The Conservatives said that the restoration of relations and regaining jurisdiction over the breakaway regions are important and profitable than clinging to the possibility of joining NATO. "At present Georgia has no real chance of integration with NATO. The reintegration of the breakaway regions is unimaginable while we have strained relations with Russia. Let’s express our ideas about the issues significant for our country - restoring the territorial integrity of Georgia, integration with NATO, visa free movement to and from Russia for our citizens and the restoration of trade relations – without hysteria. Such discussions can play a serious role in conflict regulation,” the leader of the Conservative Party, Zviad Dzidziguri, stated.
The Labour Party's representative, Nestan Kirtadze also told The Messenger that her party has always advocated peaceful conflict regulation. "Georgia has made its decision and chosen a European way of development. In this context peaceful relations with neighbouring countries are significant. There is no alternative to negotiations, debates and discussions in conflict regulation,” Kirtadze told us.
The Conservatives’ initiative has been described as positive but not a real or effective step by the New Rights, whose Manana Nachkebia told The Messenger, that conflict regulation with Russia depends on the Government and not the opposition and other parts of the society. "The Conservatives’ initiative can be considered part of public diplomacy, but it will not bring any serious results, as this work is the business of government.
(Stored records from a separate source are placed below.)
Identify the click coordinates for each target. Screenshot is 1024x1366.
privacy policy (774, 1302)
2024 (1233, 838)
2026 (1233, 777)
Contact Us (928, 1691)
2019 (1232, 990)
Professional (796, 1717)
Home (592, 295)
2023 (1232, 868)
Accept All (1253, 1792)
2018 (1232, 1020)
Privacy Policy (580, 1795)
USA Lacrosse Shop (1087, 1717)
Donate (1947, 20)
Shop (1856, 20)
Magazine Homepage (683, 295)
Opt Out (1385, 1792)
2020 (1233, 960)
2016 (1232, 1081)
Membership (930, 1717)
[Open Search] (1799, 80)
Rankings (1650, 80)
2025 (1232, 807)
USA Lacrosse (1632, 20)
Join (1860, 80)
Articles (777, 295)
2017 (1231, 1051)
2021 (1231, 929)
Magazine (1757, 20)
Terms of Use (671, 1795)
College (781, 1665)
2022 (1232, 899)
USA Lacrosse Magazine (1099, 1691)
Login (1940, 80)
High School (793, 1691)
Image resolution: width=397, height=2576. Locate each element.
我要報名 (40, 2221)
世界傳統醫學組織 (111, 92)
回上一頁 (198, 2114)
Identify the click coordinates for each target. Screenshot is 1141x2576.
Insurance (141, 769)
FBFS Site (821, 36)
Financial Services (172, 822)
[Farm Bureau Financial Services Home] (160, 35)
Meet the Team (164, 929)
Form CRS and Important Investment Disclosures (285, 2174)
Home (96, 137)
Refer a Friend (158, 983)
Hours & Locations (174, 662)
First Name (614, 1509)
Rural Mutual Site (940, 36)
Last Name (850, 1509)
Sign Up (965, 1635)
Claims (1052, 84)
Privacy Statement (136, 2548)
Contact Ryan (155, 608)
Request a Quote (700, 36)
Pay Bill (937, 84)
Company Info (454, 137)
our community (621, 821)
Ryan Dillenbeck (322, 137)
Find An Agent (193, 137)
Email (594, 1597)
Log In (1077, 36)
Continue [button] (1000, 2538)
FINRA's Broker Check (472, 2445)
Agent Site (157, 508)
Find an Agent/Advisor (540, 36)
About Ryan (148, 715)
The Government should be able to regulate conflicts, but our present Government is unable to do so,” Nachkebia stated.
Majority side MPs take a dim view of such statements. Nugzar Tsiklauri told The Messenger that they demonstrate that the opposition have hidden connections with the enemy. "The restoration of relations with Russia does not depend on Georgia’s goodwill. Having a democratic, developed country in the Caucasus is categorically unacceptable for Russia. The Russian Government will oppose any democratic, free leader in Georgia. We have already had 200 years experience of this. The belief that Russia will change its historical attitude to Georgia based on discussions or debates can be considered naivety,” Tsiklauri stated, adding that some opposition parties are helping the Russian Government fulfil its anti-Georgian goals. "Such statements can however be considered positive because they will persuade the people of the opposition’s connections with anti-Georgian forces, and make it easier for our citizens to see who is reliable and who is not,” Tsiklauri stated.
Georgian analysts have expressed doubts about the possibility of restoring relations by dialogue. "Even if Zhirinovsky was President of Georgia, Russia would not leave Abkhazia and South Ossetia voluntarily,” Soso Tsintsadze has said. Ramaz Sakvarelidze added that Russia will become more active in Georgia during the next Georgian elections and if the Russian Government states that conflict regulation is possible by negotiations this cannot be taken seriously.